From Monica Stynchula via LinkedIn
he 20th Century residential care models miss the mark on the 21st Century lives and changing demographics. PACE, home renovations, age-friendly communities, and similar models enable us to live with multiple chronic conditions at home. This is an exciting time in home and health care.
Thriving on Chaos
The Boy-Scout’s motto “Be Prepared” means that a scout must prepare himself by previous thinking out and practicing how to act on any accident or emergency so that he is never taken by surprise. So it is with aging, we all know that it is inescapable, and certainly coming, if we accept that or not, living in denial and trying to ignore it makes the route of aging a gamble and living reactively, kept together with glue and Band-Aids. It’s giving the business world an opportunity to thrive on this pandemonium. Massive marketing to change behavior or being content with the “exciting times of the status of home and health care” are both fuel on the fire of chaos. The senior care industry is “Thriving on Chaos” to use Tom Peters 1987 book tittle. All is expensive because there is not enough competition and demand is increasing for decades to come. An expression to use here is “There are enough suckers out there and they keep on coming” a most lousy marketing term used for decades in this blasé industry and contradicting market, driven by a negative demand, a battle between the victim and opportunist as there is lots of money in aging. Mass adoption will not occur until collective programs from the top-down (NGO’s) are created or marketing companies have produced products at scale reaching 5% - 10% of the senior population. The today’s proliferation of products and services is the same as the early days of the personal computer, at which time you had to buy software for any single purpose, i.e. a spell-checker, a grammar-checker, a disk-cleaner etc. possibly 100,000 separate software companies were there, today all to be found into one MS operating platform. So it is with long-term care, unless integrated, user-friendly supportive programs and products are established, the culture around aging and late-life living will be filled with distress and anxiety and a plethora of companies will continue to thrive on this chaotic market at work.

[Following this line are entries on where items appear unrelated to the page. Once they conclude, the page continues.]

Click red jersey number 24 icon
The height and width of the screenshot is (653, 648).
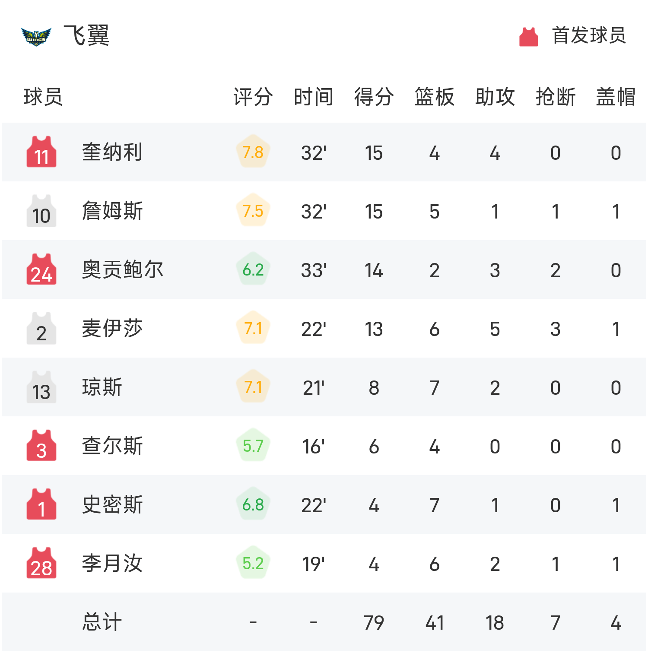click(41, 269)
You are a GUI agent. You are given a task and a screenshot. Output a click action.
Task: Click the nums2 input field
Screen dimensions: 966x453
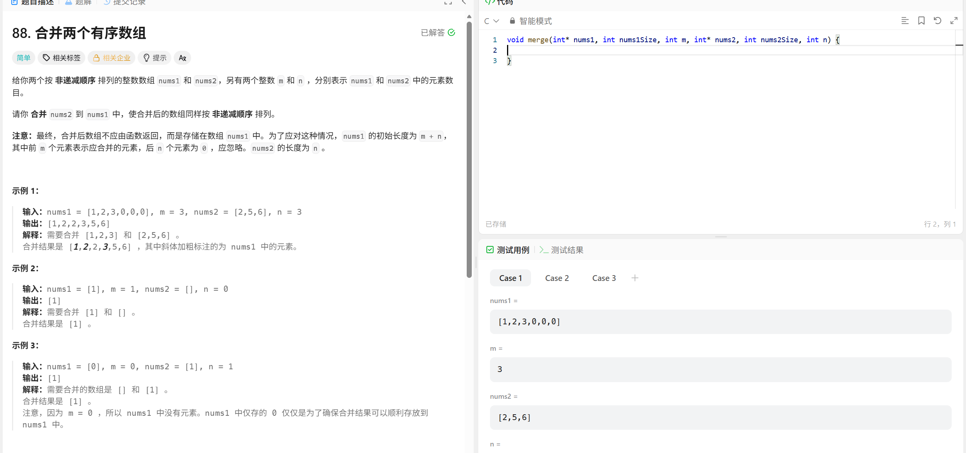tap(720, 417)
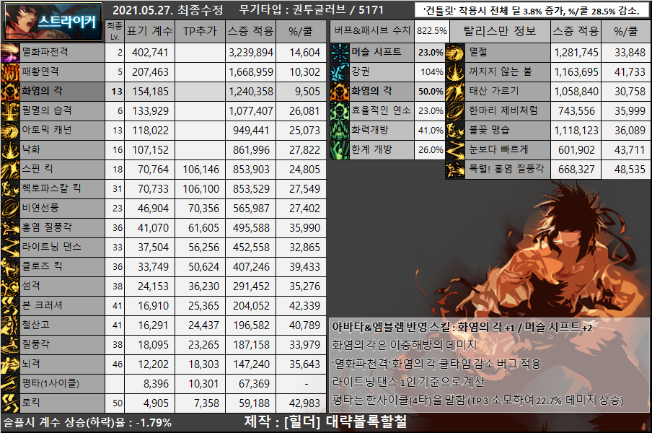652x433 pixels.
Task: Click the 아토믹 캐넌 skill icon
Action: click(x=10, y=130)
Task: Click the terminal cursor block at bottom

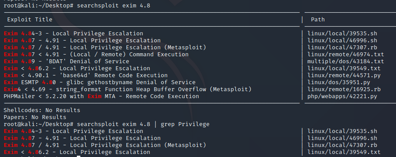Action: tap(79, 156)
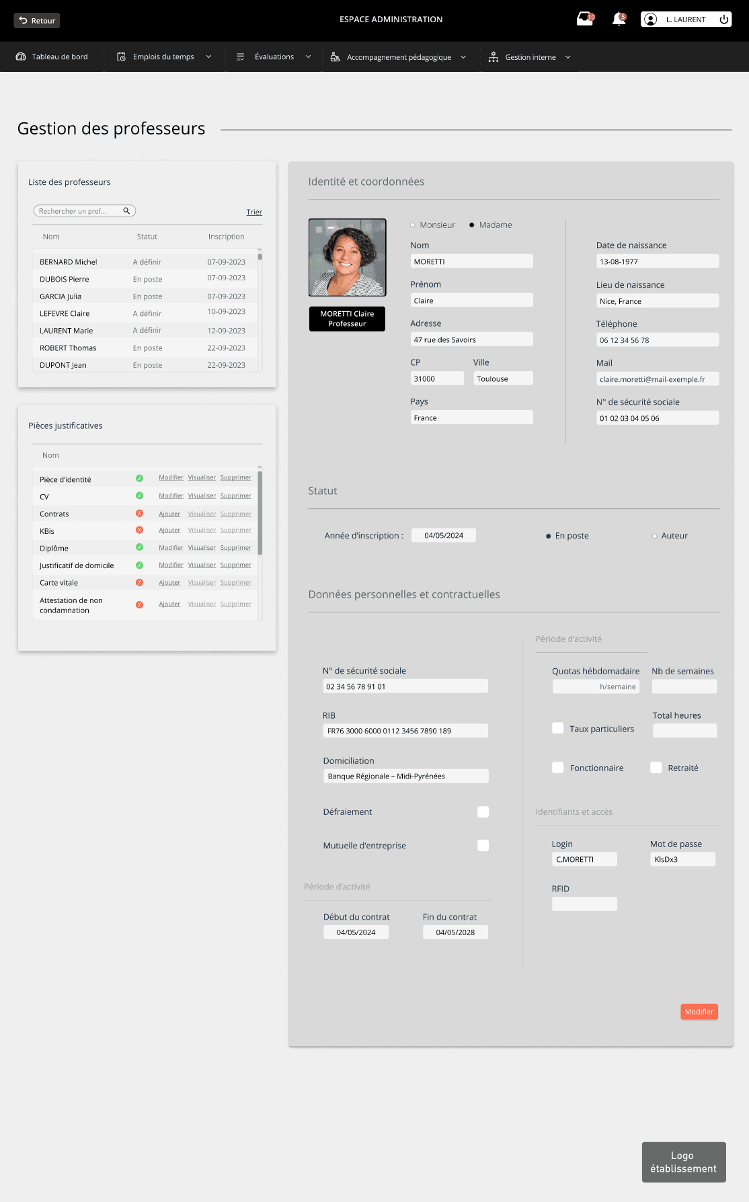Open the inbox messages icon

point(585,19)
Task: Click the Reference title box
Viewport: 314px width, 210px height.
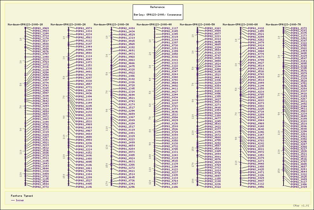Action: click(158, 12)
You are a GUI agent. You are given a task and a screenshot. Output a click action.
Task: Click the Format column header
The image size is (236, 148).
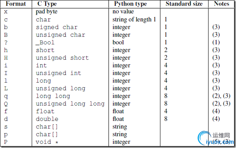16,4
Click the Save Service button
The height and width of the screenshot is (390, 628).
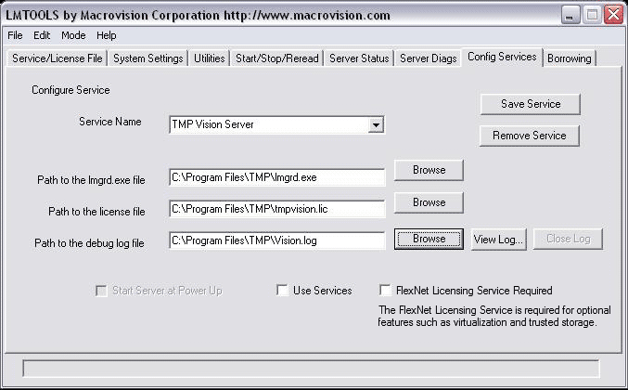530,104
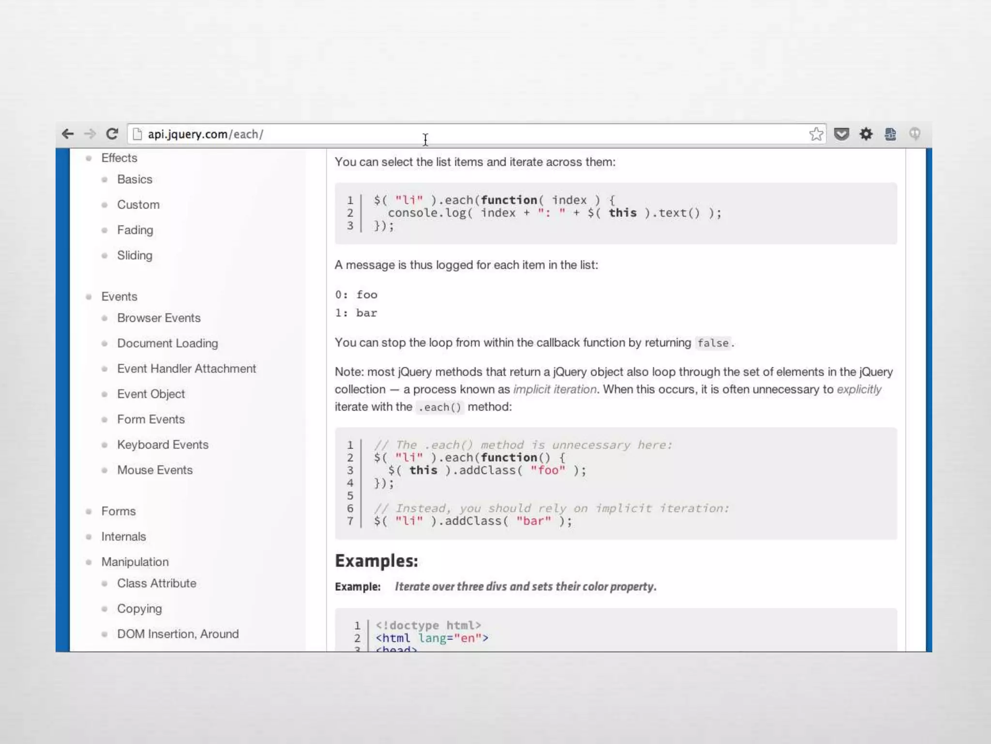This screenshot has height=744, width=991.
Task: Open the Events category link
Action: point(119,296)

From Assaf Gad via LinkedIn
Interesting read from Laurie Orlov, who address the progress of technology use in senior care.
“In the past decade, there has been much talk (and media) about technology innovation in senior care. But is the commitment to investing in technology still sporadic? Is it just isolated to a demo of VR here, a few robots there, a free pilot of voice tech for those with high enough broadband speeds to benefit? Is it possible that you will still find buildings where there is no Wi-Fi access in resident rooms, only in common areas or hallways?”
How advanced is your community in using technology to provide better care and improve engagement to your residents?
technology and care
In our communities we bring first the connectivity of residents to the highest level, so that human capital is used first and technology is always second or third. This so seniors who do not like or want technology can live there with the support of their peers. We integrate technology in a passive and active way, in other words, residents can turn it on or of to their liking. Our platform is open for any technology or support program a resident or their family would like to use (buy or subscribed to) in addition to ours. This keeps our program flexible and open for whatever comes next. Simple but complex.